WHAT NEEDS TO BE DONE: Print the data below exactly, but only the lines from the one containing "Task: Go to first Stick-e-Note page" down to the one containing "You are a computer-use agent. The image size is (817, 536).", inclusive.

:: TASK DATA

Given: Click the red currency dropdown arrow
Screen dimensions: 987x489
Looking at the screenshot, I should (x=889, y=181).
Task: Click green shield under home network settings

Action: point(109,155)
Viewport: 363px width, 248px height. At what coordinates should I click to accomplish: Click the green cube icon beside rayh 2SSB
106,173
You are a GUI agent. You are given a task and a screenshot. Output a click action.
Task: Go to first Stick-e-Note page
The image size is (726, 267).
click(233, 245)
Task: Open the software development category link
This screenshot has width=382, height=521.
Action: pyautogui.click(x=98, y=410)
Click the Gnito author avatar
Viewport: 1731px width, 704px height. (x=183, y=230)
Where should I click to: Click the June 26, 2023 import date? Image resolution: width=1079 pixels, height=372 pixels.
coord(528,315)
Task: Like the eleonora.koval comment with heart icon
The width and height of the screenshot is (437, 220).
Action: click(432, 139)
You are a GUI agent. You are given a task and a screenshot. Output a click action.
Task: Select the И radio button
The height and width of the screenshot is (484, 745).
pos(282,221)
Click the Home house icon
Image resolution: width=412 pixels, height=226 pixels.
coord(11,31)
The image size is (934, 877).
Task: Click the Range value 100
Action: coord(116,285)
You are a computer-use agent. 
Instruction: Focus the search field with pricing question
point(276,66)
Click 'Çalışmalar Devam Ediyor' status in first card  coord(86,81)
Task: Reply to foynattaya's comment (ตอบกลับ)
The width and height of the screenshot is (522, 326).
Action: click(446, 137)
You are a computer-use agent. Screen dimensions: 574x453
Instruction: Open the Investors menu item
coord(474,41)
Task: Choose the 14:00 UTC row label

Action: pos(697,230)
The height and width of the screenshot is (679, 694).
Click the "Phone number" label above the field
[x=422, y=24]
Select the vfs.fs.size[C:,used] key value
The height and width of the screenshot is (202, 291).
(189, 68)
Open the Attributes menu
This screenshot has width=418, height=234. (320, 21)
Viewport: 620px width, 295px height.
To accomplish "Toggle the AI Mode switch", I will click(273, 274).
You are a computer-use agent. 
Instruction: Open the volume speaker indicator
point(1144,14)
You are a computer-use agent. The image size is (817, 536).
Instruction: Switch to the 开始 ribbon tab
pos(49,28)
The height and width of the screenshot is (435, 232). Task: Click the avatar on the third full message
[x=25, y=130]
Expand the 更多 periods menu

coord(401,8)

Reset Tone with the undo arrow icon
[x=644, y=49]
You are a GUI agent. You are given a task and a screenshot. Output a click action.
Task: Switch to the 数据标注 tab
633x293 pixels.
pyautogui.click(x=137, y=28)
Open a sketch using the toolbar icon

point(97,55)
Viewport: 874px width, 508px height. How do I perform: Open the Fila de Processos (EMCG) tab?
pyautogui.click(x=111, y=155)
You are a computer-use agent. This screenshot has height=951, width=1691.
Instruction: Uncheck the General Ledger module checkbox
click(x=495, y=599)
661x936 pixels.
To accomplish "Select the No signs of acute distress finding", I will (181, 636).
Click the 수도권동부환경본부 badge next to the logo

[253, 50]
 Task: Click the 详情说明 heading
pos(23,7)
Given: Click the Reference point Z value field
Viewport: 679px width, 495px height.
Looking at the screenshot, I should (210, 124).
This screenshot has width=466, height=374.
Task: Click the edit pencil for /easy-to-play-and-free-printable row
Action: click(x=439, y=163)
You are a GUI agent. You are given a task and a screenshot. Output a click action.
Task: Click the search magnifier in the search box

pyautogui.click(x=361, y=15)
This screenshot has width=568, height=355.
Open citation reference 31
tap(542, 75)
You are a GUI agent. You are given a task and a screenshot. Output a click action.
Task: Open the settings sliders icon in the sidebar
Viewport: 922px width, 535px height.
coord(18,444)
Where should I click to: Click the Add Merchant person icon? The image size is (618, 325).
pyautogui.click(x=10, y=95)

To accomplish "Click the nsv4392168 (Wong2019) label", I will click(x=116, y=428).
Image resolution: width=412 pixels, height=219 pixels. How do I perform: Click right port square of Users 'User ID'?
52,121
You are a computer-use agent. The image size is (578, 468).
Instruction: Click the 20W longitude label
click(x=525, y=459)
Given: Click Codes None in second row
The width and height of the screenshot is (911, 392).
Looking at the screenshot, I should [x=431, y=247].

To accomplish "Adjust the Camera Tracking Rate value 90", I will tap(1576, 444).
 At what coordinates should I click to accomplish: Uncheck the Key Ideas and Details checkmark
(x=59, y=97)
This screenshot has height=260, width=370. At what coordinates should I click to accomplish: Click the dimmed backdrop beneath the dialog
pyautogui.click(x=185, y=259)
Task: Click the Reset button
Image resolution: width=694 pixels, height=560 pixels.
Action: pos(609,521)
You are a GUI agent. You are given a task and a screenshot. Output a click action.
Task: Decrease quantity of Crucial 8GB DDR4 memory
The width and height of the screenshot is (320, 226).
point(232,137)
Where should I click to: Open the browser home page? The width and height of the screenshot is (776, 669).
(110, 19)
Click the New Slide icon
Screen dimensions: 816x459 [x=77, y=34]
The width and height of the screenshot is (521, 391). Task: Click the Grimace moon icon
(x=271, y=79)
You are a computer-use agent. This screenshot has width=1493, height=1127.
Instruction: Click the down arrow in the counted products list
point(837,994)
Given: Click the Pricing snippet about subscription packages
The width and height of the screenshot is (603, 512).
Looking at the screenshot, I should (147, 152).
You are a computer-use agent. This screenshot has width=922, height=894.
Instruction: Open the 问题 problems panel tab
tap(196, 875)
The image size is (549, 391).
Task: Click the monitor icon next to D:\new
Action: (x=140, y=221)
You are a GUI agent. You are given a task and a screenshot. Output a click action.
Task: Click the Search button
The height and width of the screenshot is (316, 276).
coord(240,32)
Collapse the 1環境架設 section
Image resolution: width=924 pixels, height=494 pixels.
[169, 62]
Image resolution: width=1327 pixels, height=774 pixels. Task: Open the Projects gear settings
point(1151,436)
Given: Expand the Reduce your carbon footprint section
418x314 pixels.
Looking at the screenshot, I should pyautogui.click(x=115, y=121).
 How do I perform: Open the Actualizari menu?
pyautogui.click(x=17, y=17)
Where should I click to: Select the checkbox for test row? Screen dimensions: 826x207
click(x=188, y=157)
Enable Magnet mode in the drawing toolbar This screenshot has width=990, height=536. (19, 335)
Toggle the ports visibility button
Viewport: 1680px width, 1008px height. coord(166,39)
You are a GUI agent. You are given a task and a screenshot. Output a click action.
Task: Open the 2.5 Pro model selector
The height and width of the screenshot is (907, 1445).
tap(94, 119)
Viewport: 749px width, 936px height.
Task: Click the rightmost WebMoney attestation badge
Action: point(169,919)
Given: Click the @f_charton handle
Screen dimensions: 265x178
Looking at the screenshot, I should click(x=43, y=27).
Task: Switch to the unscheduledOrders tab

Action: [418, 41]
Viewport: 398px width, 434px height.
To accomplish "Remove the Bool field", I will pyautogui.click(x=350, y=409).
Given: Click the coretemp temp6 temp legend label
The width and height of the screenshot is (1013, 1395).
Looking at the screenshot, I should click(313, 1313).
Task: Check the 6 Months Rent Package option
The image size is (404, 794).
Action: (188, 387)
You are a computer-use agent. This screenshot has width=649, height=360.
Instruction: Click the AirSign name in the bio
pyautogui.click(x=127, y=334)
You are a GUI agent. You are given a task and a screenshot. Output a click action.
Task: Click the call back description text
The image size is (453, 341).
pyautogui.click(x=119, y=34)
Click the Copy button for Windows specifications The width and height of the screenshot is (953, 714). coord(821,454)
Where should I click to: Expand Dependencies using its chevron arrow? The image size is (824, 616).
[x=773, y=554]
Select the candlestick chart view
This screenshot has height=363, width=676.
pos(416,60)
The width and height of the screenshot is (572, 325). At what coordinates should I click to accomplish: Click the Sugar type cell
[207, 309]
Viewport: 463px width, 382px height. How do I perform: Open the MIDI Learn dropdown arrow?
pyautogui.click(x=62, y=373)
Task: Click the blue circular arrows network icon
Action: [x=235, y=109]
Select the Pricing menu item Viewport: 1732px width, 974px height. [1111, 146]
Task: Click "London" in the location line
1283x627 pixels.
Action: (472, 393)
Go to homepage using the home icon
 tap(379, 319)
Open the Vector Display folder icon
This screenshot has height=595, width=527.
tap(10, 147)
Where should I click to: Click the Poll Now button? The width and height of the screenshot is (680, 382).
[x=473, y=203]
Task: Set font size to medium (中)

::::

SOLUTION:
Task: Go to first Stick-e-Note page
The image size is (726, 267).
click(233, 245)
Task: Open the software development category link
This screenshot has width=382, height=521.
Action: pyautogui.click(x=98, y=410)
Click the Gnito author avatar
Viewport: 1731px width, 704px height. (x=183, y=230)
Where should I click to: Click the June 26, 2023 import date? Image resolution: width=1079 pixels, height=372 pixels.
coord(528,315)
Task: Like the eleonora.koval comment with heart icon
The width and height of the screenshot is (437, 220).
Action: click(432, 139)
You are a GUI agent. You are given a task and a screenshot. Output a click action.
Task: Select the И radio button
The height and width of the screenshot is (484, 745).
pos(282,221)
Click the Home house icon
Image resolution: width=412 pixels, height=226 pixels.
coord(11,31)
The image size is (934, 877).
Task: Click the Range value 100
Action: coord(116,285)
You are a computer-use agent. 
Instruction: Focus the search field with pricing question
point(276,66)
Click 'Çalışmalar Devam Ediyor' status in first card  coord(86,81)
Task: Reply to foynattaya's comment (ตอบกลับ)
The width and height of the screenshot is (522, 326).
Action: click(446, 137)
You are a computer-use agent. Screen dimensions: 574x453
Instruction: Open the Investors menu item
coord(474,41)
Task: Choose the 14:00 UTC row label

Action: pos(697,230)
The height and width of the screenshot is (679, 694).
Click the "Phone number" label above the field
[x=422, y=24]
Select the vfs.fs.size[C:,used] key value
The height and width of the screenshot is (202, 291).
(189, 68)
Open the Attributes menu
This screenshot has width=418, height=234. (320, 21)
Viewport: 620px width, 295px height.
To accomplish "Toggle the AI Mode switch", I will click(273, 274).
You are a computer-use agent. 
Instruction: Open the volume speaker indicator
point(1144,14)
You are a computer-use agent. The image size is (817, 536).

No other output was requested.